══ Input for this task ══

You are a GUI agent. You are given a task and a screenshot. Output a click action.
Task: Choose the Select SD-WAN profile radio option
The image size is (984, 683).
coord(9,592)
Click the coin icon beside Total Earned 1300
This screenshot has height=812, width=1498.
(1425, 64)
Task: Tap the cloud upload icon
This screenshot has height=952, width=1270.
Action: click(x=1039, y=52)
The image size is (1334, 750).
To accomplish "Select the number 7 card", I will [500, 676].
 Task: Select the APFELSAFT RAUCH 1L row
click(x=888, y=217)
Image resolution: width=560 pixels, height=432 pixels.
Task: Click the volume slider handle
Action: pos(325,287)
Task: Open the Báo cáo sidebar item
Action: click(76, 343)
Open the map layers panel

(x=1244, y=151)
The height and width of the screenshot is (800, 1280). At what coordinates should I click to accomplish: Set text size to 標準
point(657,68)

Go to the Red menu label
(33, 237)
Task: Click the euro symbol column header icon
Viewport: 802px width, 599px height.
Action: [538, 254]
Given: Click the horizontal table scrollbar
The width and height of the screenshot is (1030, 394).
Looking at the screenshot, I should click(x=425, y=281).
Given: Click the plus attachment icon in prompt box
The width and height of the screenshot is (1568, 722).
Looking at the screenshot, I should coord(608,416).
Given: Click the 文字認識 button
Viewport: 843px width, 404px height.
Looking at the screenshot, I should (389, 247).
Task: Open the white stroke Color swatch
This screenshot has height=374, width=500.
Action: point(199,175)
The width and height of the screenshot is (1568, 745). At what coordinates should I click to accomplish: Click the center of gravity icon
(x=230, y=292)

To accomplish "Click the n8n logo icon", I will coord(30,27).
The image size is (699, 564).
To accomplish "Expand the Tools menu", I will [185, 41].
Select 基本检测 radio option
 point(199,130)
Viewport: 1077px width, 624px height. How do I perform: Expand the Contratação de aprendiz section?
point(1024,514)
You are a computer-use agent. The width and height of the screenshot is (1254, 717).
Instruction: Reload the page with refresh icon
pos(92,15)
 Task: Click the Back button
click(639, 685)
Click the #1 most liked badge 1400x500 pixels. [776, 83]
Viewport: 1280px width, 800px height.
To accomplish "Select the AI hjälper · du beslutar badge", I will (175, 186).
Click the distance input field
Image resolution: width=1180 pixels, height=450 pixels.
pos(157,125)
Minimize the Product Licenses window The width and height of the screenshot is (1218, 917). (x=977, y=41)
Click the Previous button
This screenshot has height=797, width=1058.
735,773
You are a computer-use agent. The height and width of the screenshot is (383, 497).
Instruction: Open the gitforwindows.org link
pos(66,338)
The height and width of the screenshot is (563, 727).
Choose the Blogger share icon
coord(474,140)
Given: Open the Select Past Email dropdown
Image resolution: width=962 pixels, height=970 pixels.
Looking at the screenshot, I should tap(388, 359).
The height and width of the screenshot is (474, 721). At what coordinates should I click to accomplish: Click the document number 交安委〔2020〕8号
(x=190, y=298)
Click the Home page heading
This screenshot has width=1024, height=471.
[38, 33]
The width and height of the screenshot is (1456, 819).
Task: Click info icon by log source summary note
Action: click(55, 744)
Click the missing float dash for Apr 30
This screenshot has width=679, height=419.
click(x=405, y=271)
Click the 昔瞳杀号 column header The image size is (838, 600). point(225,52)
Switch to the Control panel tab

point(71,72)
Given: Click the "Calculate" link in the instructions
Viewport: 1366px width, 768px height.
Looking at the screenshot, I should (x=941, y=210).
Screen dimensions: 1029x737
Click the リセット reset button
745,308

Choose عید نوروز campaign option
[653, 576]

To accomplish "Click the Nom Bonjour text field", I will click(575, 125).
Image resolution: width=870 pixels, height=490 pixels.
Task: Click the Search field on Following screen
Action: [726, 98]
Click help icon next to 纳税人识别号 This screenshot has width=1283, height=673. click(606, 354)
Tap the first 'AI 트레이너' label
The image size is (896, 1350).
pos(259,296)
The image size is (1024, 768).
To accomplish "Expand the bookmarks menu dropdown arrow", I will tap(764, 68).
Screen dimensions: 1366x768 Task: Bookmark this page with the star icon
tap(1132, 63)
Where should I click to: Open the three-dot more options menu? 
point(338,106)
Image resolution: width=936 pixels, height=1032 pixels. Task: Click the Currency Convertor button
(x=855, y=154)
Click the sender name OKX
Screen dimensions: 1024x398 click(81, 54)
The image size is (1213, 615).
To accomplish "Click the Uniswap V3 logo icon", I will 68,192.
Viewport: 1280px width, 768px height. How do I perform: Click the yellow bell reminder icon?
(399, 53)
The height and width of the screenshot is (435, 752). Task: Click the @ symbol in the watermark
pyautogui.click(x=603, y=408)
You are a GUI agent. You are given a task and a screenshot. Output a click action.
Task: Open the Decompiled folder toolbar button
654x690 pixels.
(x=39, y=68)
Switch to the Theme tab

═══

Read through the entries above, and wherever a line holds the string "agent", copy it.

> [Result]
You are a GUI agent. You are given a task and a screenshot. Output a click action.
You are a computer-use agent. The width and height of the screenshot is (1254, 717).
You are a computer-use agent. The height and width of the screenshot is (383, 497).
You are a GUI agent. You are given a task and a screenshot. Output a click action.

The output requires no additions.